What to do
What is needed is an exact reproduction of the listing, without its pictures.
....
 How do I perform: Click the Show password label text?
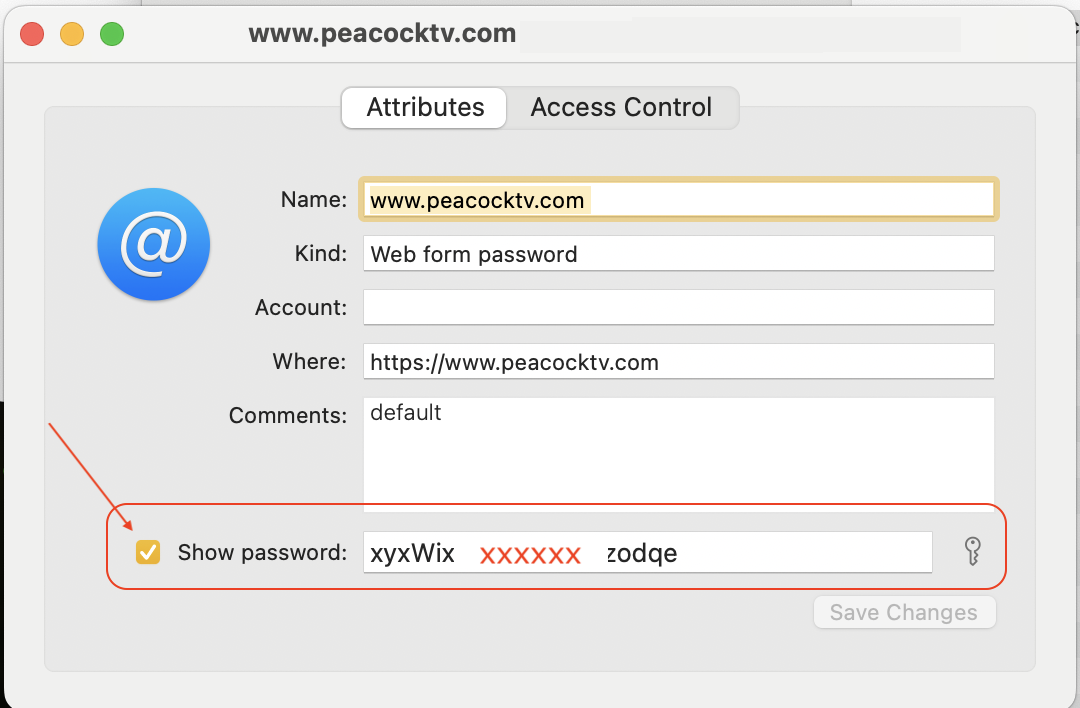(x=262, y=551)
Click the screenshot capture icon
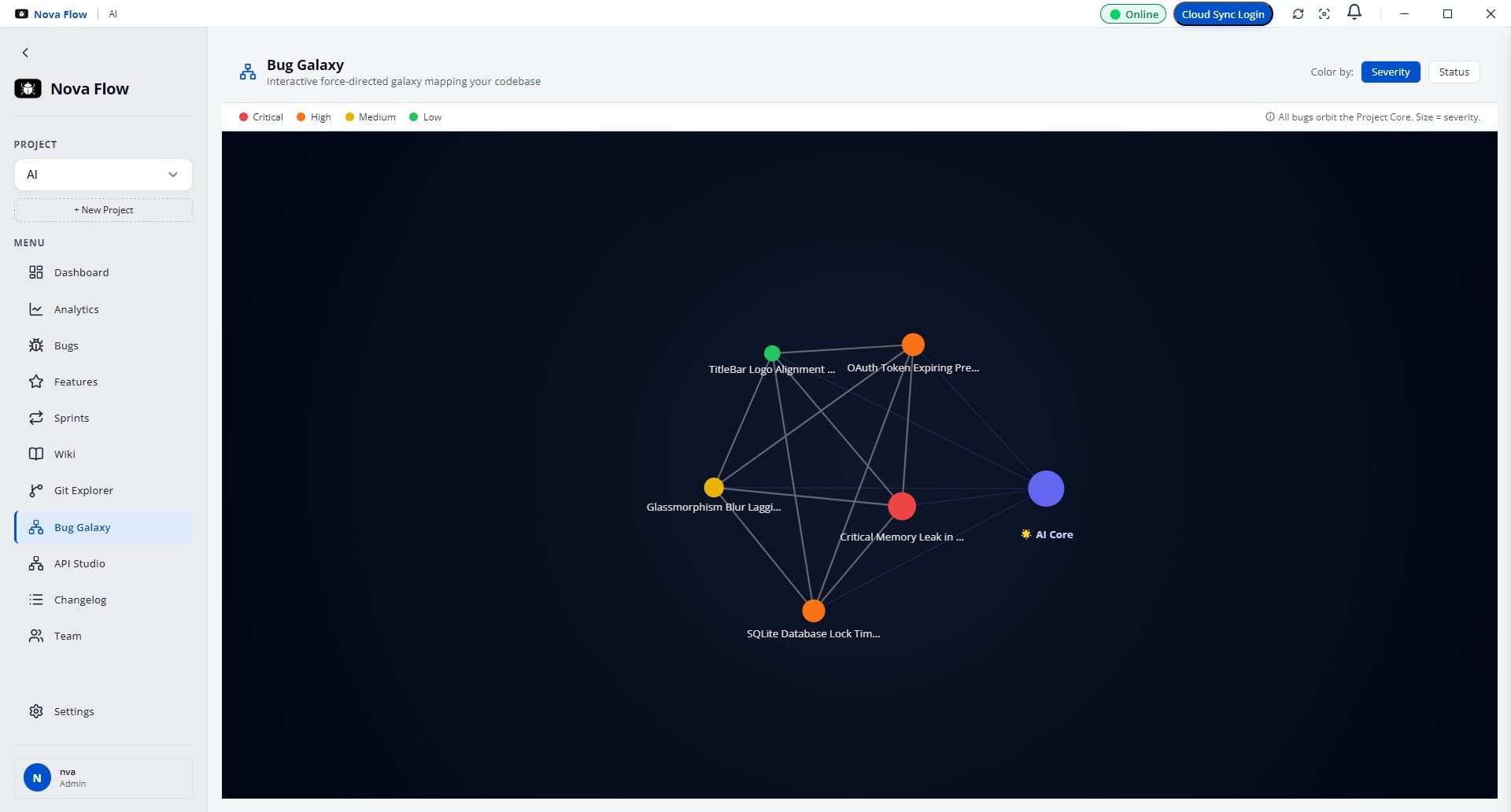Viewport: 1511px width, 812px height. 1324,14
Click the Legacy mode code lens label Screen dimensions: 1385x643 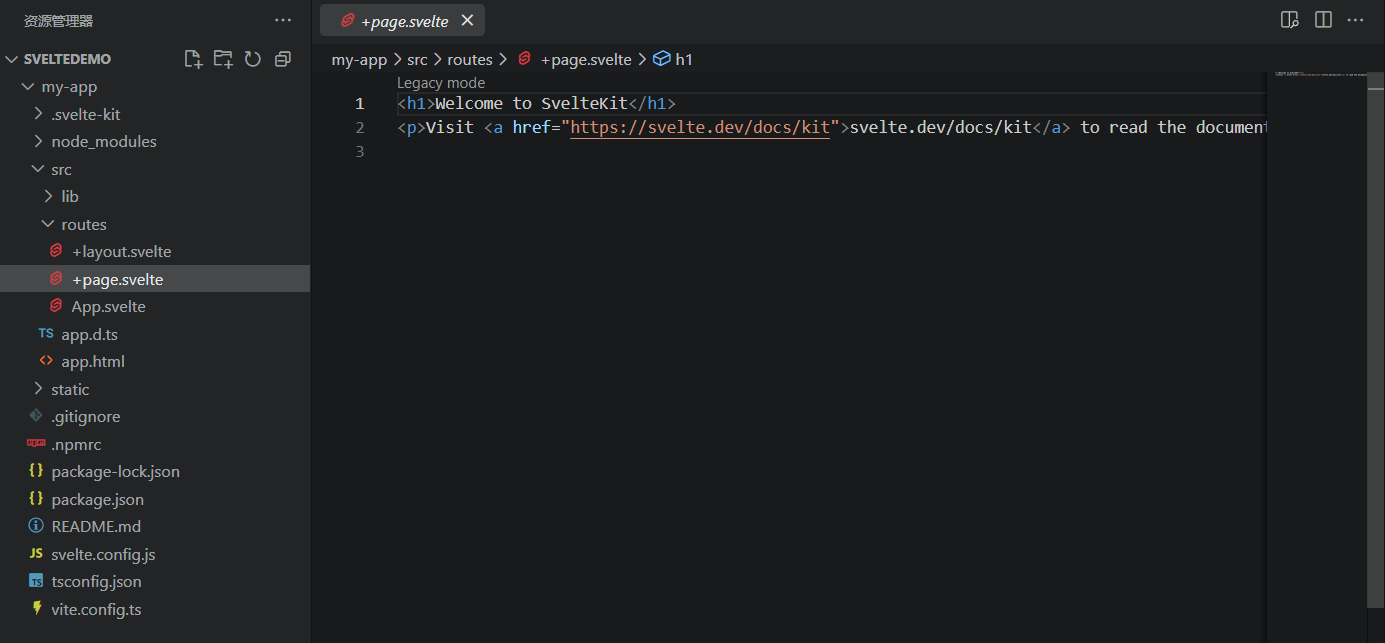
....
Result of this task
 How do I perform: Click the Show password label text?
(x=262, y=551)
Click the screenshot capture icon
Viewport: 1511px width, 812px height. 1324,14
Click the Legacy mode code lens label Screen dimensions: 1385x643 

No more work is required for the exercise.